Mr Barr said 10 alleged instances of Mr Trump obstructing justice during the special counsel's investigation, including the possibility of firing Mr Mueller, had been examined.
“I concluded that the evidence developed by the special counsel is not sufficient to establish that the president committed an obstruction of justice offence,” he said.
WATCH: What did we learn from the Mueller report?
But Mr Barr's comments were criticised for being overly favourable to Mr Trump, whose lawyers had been allowed to preview the partly blacked-out version of the report.
The attorney general conceded that he had disagreed with deputy attorney general Rod Rosenstein over the legal arguments used to determine if crimes had been committed.
The president's opponents said that difference was evidence that Mr Barr, who was appointed by Mr Trump, chose to defend him rather than apply the law as he was bound by duty to do.
Democrats said they would push for Mr Mueller to testify in Congress to hear his views of the conduct of people who came under scrutiny during the investigation.

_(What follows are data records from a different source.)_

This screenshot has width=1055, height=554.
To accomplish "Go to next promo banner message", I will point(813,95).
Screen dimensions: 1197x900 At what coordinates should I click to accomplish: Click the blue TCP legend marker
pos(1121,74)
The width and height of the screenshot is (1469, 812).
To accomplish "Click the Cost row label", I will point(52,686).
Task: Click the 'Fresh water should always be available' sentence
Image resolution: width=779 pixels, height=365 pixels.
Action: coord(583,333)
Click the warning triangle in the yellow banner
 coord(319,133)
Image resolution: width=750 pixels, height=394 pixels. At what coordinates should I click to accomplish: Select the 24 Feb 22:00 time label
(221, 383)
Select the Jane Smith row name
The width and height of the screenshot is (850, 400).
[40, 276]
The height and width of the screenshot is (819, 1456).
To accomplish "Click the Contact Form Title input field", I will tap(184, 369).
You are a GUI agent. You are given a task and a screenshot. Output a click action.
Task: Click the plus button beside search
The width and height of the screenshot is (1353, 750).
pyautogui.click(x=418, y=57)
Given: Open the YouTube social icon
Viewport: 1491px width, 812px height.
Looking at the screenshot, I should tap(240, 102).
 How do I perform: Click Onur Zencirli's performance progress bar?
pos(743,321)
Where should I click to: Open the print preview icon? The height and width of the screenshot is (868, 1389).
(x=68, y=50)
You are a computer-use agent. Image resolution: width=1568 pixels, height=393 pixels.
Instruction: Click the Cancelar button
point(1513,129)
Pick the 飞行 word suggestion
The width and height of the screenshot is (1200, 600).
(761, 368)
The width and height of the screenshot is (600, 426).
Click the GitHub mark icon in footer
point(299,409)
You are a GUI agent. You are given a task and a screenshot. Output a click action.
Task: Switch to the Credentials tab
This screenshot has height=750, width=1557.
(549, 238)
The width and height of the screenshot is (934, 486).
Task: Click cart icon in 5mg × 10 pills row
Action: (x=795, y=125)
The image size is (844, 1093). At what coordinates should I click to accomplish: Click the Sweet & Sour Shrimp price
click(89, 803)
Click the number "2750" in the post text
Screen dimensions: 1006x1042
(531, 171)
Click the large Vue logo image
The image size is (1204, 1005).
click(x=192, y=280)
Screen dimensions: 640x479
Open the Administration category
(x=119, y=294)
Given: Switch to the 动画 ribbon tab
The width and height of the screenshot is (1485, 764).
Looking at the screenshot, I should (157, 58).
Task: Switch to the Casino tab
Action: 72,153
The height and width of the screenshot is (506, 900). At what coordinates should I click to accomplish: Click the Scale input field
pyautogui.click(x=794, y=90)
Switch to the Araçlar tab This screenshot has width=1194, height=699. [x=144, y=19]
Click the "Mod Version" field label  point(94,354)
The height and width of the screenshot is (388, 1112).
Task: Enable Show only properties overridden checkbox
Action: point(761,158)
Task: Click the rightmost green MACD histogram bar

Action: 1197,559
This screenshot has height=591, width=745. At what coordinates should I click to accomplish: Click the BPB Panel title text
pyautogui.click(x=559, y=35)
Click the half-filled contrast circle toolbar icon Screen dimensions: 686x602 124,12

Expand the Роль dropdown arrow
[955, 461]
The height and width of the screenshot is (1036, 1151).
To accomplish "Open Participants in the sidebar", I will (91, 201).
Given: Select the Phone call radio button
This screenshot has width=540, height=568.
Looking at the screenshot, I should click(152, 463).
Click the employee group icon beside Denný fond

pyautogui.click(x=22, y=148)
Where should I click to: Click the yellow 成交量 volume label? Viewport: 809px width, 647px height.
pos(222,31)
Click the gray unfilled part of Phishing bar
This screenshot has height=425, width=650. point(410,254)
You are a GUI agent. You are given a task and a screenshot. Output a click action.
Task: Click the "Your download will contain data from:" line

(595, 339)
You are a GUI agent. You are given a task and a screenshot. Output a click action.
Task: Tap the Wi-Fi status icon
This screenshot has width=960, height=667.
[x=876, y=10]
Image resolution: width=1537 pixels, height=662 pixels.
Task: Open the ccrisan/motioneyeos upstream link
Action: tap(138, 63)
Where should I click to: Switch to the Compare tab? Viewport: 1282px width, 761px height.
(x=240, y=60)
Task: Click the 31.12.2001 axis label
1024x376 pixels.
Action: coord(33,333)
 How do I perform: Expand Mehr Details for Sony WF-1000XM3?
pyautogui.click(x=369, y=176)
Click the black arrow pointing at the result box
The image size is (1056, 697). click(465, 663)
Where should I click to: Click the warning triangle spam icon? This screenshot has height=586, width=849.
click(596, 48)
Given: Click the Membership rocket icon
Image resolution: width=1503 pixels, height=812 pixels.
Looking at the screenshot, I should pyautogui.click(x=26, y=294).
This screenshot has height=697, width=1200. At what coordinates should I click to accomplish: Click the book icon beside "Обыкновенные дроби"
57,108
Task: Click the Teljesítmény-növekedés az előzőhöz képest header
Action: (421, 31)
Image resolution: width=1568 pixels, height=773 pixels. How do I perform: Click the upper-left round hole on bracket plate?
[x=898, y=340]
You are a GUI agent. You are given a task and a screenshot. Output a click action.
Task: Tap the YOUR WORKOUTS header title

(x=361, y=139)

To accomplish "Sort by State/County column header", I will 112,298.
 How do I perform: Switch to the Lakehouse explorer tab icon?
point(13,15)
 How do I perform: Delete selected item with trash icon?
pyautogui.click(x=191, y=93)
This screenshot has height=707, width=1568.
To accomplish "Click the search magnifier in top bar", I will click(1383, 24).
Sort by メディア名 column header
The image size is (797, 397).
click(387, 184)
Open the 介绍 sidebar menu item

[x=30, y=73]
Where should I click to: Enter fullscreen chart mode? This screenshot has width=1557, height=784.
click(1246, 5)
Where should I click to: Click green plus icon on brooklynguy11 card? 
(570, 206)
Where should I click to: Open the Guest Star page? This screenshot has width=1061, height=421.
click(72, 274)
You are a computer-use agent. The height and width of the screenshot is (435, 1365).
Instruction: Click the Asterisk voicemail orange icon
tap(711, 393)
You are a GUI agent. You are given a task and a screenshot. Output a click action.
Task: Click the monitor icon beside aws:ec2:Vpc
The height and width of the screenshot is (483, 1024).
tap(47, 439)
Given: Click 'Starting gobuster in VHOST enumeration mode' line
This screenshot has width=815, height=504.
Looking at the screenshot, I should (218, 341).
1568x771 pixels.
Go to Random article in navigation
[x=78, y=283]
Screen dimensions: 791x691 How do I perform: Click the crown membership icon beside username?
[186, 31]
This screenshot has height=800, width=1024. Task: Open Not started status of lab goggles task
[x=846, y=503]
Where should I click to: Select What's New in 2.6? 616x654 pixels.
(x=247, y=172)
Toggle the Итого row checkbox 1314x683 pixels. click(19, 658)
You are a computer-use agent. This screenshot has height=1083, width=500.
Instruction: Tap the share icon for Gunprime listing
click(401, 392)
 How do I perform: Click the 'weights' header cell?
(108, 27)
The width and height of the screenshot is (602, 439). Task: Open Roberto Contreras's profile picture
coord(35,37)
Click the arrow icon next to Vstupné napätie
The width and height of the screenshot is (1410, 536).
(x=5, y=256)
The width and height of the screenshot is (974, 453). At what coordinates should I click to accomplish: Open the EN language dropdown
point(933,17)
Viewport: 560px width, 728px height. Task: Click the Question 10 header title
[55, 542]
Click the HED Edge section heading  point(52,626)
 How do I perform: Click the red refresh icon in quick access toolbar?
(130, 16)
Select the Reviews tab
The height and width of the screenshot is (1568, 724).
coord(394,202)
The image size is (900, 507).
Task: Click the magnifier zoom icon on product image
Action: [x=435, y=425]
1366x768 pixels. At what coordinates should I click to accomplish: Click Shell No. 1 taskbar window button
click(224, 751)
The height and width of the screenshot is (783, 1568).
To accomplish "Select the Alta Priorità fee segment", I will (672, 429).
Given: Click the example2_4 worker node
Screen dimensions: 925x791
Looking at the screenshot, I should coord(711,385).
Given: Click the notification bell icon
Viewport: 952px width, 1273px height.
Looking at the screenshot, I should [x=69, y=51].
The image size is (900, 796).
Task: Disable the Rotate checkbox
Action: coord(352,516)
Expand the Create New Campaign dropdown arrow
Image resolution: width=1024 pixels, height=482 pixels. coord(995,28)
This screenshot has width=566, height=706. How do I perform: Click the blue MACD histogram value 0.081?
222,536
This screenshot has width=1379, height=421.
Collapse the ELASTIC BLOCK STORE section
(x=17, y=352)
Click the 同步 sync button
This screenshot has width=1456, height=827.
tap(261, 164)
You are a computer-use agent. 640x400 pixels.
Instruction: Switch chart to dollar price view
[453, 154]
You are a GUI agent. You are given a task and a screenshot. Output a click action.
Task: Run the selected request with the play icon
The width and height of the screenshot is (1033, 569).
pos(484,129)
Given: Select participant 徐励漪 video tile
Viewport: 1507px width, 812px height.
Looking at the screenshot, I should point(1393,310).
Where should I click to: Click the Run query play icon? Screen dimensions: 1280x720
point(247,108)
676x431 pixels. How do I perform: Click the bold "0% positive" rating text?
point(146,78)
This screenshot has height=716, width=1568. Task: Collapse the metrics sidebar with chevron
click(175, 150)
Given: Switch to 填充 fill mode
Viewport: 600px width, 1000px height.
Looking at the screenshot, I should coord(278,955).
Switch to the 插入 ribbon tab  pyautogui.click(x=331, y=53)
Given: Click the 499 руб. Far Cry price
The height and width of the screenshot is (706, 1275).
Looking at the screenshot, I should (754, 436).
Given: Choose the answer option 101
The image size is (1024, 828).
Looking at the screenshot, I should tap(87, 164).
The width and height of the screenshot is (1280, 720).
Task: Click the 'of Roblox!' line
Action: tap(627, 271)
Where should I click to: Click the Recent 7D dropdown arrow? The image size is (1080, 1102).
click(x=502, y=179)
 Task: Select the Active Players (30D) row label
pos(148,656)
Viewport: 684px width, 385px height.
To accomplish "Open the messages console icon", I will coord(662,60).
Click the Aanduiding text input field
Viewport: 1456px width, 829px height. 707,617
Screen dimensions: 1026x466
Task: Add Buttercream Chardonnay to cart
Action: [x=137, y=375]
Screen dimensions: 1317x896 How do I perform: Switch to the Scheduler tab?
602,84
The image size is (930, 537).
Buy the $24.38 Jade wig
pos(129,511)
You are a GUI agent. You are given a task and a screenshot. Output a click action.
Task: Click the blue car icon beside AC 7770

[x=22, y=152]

The Justice Department released the report 90 minutes after Mr Barr's remarks and it presented a less favourable position for the president.
Russia hacked the emails of his election opponent Hillary Clinton to damage her campaign and benefit Mr Trump.
People acting for Mr Trump expressed interest in gaining Moscow's help but the special counsel “did not establish that members of the Trump campaign conspired or co-ordinated with the Russian government in its election interference”.
Mr Mueller confirmed that Donald Trump's son, his son-in-law Jared Kushner and his then-campaign manager Paul Manafort met in New York on June 9, 2016 – less than five months before election day – with a Russian lawyer to try to obtain “official documents and information that would incriminate Hillary”.
An email exchange had set up the meeting, which was followed soon after by favourable disclosures by WikiLeaks of emails considered to be damaging to Hillary Clinton's campaign.
The report also captured the pressure that the president was under.
On hearing that Mr Mueller had been appointed special counsel, Mr Trump reportedly said: “Oh my God. This is terrible. This is the end of my presidency.”
The release of the report will deepen the discord in Washington between Republicans and Democrats.
"AG Barr presented a conclusion that Donald Trump did not obstruct justice, while the Mueller report appears to undercut that finding," Democrat House Speaker Nancy Pelosi tweeted.
Mr Trump had preceded his attorney general with tweets, a video and a meme to push his long-declared claims that there was no collusion and no obstruction of justice.
“This hoax, it should never happen to another president again,” he said on Thursday.